James Monaco wrote that Rollerball "like most paranoid fantasies offers no hope: If James Caan can't beat the system, who can?"

TV Guide gave the film three out of four stars; it said "the performances of Caan and Richardson are excellent, and the rollerball sequences are fast-paced and interesting." Jay Cocks of Time said Caan looked "unconvinced and uncomfortable" as Jonathan E.

Filmink said the film "launched the dystopian sports movie genre and a series of rip-offs (Death Race 2000, etc) – most of which, to be frank, were a lot more fun than Rollerball, which could have stood to be a little less important and a little trashier."

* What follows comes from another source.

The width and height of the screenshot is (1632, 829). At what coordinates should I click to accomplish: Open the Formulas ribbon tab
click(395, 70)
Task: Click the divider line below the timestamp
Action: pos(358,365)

In 1977, Caan himself rated the film 8 out of 10, saying he "couldn't do much with the character."

==Video games==
In 1985, IJK Software produced a game called Rocketball for the Commodore 64 computer, with the scoring rules based on the game in the movie. In 1989, Microïds published an unofficial successor called Killerball for the Atari ST, Amiga, Amstrad CPC, and MS-DOS.

In 1997, Z-Axis Games was developing an official Rollerball video game adaptation based on the film as part of MGM Interactive video game showcase lineup. The game's promise was to recreate the action of the futuristic game played in the movie, and it was set 10 years after the events of the film in the 2098 Rollerball season, where the player would be in charge of managing their Rollerball teams around the world, made up of Rollerball players with roles such as strikers, enforcers, guard, and other players who compete using jet bikes and magnetic in-line skates. Rollerball: The Video Game was slated to be released for PlayStation, PC, and Nintendo 64 on the first quarter of 1998, but was delayed to mid-1998 and then was canceled due to the publisher, MGM Interactive, going bankrupt.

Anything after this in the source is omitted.